Mann noted that during the war law and violence were never very far apart. Recognizing this, he said, is key to understanding “the many diverse ways in which people in the Revolution tried to hold on to, refashion, and reinvent law and legal order.” Courts throughout the new states were suspended and not restored until there were new, formally constituted governments that could authorize them to resume. “Even in the middle of war and occupation,” Mann said, “Americans tried to give legal legitimacy to their actions.”
Mann discussed the provisional measures states took until civil authority could be restored—the committees of safety, which had limited judicial authority in the absence of formal courts, and, in New York, the Committees for Detecting and Defeating Conspiracies, which had subpoena power, the authority to proceed in secret if they chose to, and the authority to call out the militia to arrest “such persons whom they shall judge dangerous to the safety of the State.”

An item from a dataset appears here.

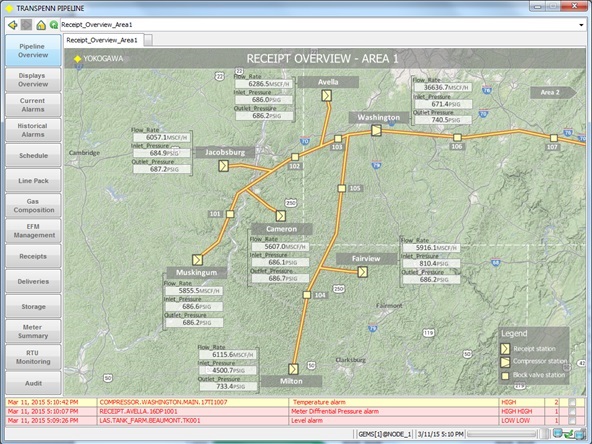The image size is (592, 444).
Task: Click the back navigation arrow icon
Action: (x=12, y=25)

Mann also discussed the Courts of Police appointed by the British military governors of New York, which had broad civil and criminal jurisdiction and sat without juries. Ironically, loyalists disliked these courts nearly as much as they did the Committees for Detecting and Defeating Conspiracies—one ostensibly created to serve them, and the other created to root them out. In addition, he discussed the courts that eventually reopened and how their dockets reflected the progress of the war. The restoration of courts before the threat of military action subsided, Mann said, makes “a powerful statement of the commitment to civil and legal order.”
Prior to joining HLS, Mann taught at the University of Pennsylvania, Washington University in St. Louis, and the universities of Connecticut, Houston, Texas, and Michigan, and in the history department at Princeton. He is an award-winning teacher, whose five teaching awards include the university-wide Christian R. and Mary F. Lindback Foundation Award for Distinguished Teaching at Penn. He did his undergraduate study at Brown and received a J.D. and Ph.D. in history from Yale.

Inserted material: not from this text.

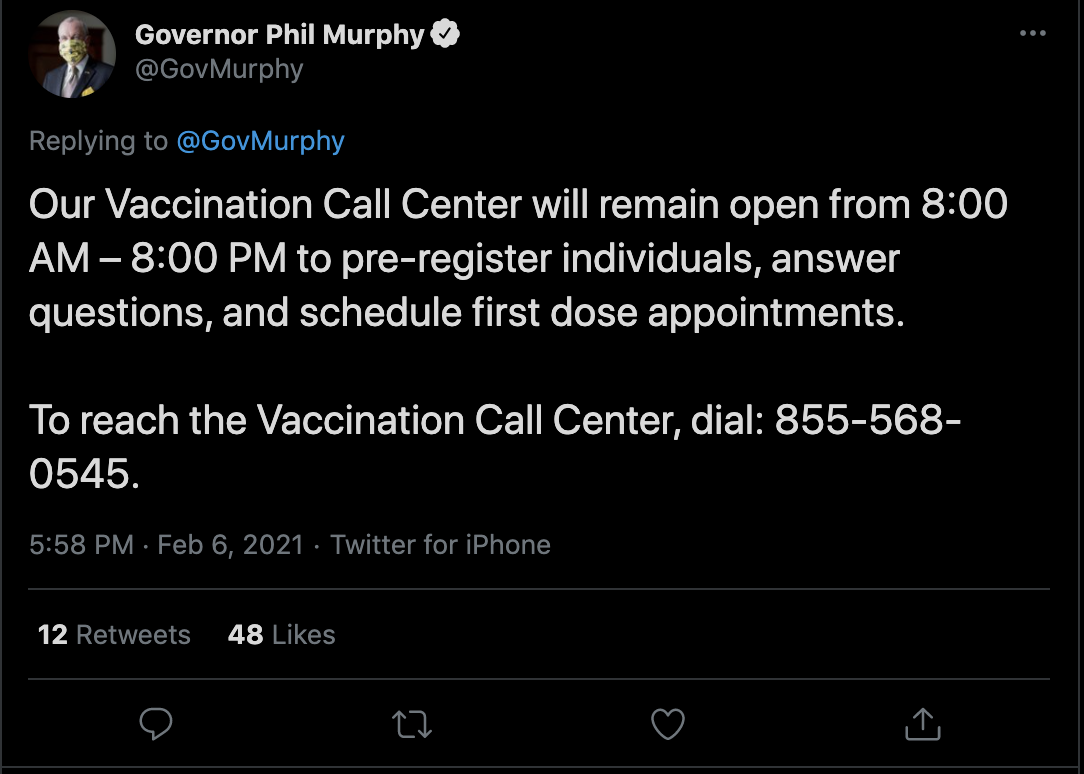Click the display name Governor Phil Murphy
This screenshot has width=1084, height=774.
pyautogui.click(x=279, y=34)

His most recent book, “Republic of Debtors: Bankruptcy in the Age of American Independence” (Harvard University Press, 2002), received the SHEAR Book Prize from the Society for Historians of the Early American Republic, the Littleton-Griswold Prize from the American Historical Association, and the J. Willard Hurst Prize from the Law and Society Association.
His other publications include “Neighbors and Strangers: Law and Community in Early Connecticut” (University of North Carolina Press, 1987) and a volume of essays entitled “The Many Legalities of Early America,” (University of North Carolina Press, 2001), which he edited with Christopher L. Tomlins, in addition to articles and essays in various history journals and law reviews.
He is a fellow of the Massachusetts Historical Society and an elected member of the American Antiquarian Society. He is a long-time member of the advisory council of the McNeil Center for Early American Studies in Philadelphia and, more recently, of the Administrative Committee of the Charles Warren Center for Studies in American History at Harvard.
The Carl F. Schipper Jr. Professorship of Law was established in 1990 by the estate of Carl F. Schipper Jr. ’29, along with his sister Ann S. Colburn. A longtime partner at Goodwin, Procter & Hoar in Boston, Schipper specialized in the areas of probate and estate planning. He was a member of the American College of Probate Counsel and served as chairman of the Real Property, Probate and Trust Law Section of the American Bar Association from 1960 to 1961. In endowing the chair, Shipper specified, that “each individual selected to hold the professorship shall preferably have as a primary interest teaching, scholarship, and studies in the practice of estate planning, probate, or trust law or in fields in which these disciplines play an important role.”
Mann is the second person to hold the Schipper chair. HLS Professor David Westfall held it from 1996 until his death in December 2005.